Le Tour s'élancera de Strasbourg dans le sens contraire des aiguilles d'une montre le 1er juillet. Le peloton rendra visite à cinq pays frontaliers - l'Allemagne, sans y faire étape, le Luxembourg, les Pays-Bas, la Belgique et, durant la deuxième semaine, l'Espagne.

Par souci d'équilibre entre toutes les catégories de coureurs, la course sera consacrée la première semaine à des étapes de plaine propices aux sprinters et aux rouleurs de long cours puis alterneront moyenne et haute montagne avant un contre-la-montre individuel exigeant et peut-être décisif.

« Si plusieurs étapes à Strasbourg, Saint-Quentin, Caen ou Vitré semblent destinées à des sprints massifs, il n'est pas dit qu'il en soit de même dans l'étape de Valkenburg, qui ressemblera un peu à Liège-Bastogne-Liège et pour finir à l'Amstel Gold Race, de même que dans la troisième étape bretonne assez casse-pattes » , déclare Christian Prudhomme, directeur-adjoint du Tour de France.

La grande nouveauté de la première partie de course sera la disparition du contre-la-montre par équipes inscrit au programme depuis 2000. « Il nous fallait rejoindre assez vite la mer (à Lorient) depuis le point le plus septentrional du Tour (Valkenburg) », explique Christian Prudhomme.

« Nous allons enchaîner d'assez grandes distances et dans ce contexte, le contre-la-montre par équipes ne trouvait pas de place. Cela ne signifie pas qu'il disparaît durablement de notre épreuve. »

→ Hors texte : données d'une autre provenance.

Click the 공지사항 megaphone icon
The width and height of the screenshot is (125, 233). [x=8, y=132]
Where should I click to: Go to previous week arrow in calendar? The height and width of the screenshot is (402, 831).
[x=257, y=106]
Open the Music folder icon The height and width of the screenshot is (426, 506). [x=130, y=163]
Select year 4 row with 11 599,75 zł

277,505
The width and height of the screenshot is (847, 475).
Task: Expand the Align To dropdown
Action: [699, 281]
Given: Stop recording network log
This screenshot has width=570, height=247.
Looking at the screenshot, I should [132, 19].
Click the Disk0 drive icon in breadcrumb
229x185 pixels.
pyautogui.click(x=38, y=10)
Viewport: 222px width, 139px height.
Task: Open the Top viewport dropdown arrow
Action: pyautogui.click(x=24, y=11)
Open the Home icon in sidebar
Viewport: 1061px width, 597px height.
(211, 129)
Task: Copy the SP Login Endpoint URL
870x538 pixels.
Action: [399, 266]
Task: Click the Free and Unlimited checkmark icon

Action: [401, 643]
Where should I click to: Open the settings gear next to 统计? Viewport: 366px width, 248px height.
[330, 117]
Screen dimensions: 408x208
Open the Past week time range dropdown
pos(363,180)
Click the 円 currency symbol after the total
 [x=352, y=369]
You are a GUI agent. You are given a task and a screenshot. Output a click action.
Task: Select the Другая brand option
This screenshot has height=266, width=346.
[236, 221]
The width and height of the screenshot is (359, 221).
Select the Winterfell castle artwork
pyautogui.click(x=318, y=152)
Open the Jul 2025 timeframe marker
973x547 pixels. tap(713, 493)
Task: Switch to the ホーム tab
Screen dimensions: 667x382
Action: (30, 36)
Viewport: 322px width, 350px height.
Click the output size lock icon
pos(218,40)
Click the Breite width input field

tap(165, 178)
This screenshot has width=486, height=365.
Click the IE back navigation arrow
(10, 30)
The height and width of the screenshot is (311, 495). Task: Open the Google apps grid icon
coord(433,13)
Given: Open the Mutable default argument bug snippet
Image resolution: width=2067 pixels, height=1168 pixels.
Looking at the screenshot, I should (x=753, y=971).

Après une première journée de repos à Bordeaux, le peloton se dirigera vers la montagne, plus exactement vers les Pyrénées avec deux étapes dont une arrivée inédite au sommet du Pla de Beret, en Espagne.

Il gagnera ensuite les Alpes pour quatre étapes, dont deux autres arrivées au sommet à L'Alpe-d'Huez puis à la Toussuire, la station du champion olympique de slalom Jean-Pierre Vidal.

« En résumant », poursuit Christian Prudhomme, « ce seront cinq étapes de haute montagne avec trois cols légendaires qui joueront un rôle majeur, le Tourmalet, l'Izoard par son versant le plus dur et le Galibier. »

« Ce seront aussi deux étapes contre-la-montre individuelles présentant un kilométrage assez long (116 km au total) et si le premier autour de Rennes (le 8 juillet) sera plat, le dernier entre Le Creusot et Montceau-les-Mines (le 22 juillet) sera très exigeant. »

Outre la succession d'Armstrong, ce Tour 2006 sera marqué par le passage du flambeau de la direction de course entre Jean-Marie Leblanc et Christian Prudhomme.

Aux coureurs maintenant de préparer un plan de route. Il leur faudra se souvenir que les vainqueurs des Tours les années se terminant par un 6 – Roger Walkowiak en 1956, Lucien Aimar en 1966, Lucien van Impe en 1976, Greg Lemond en 1986 et Bjarne Riis en 1996 – n'avaient guère recueilli de suffrages au départ.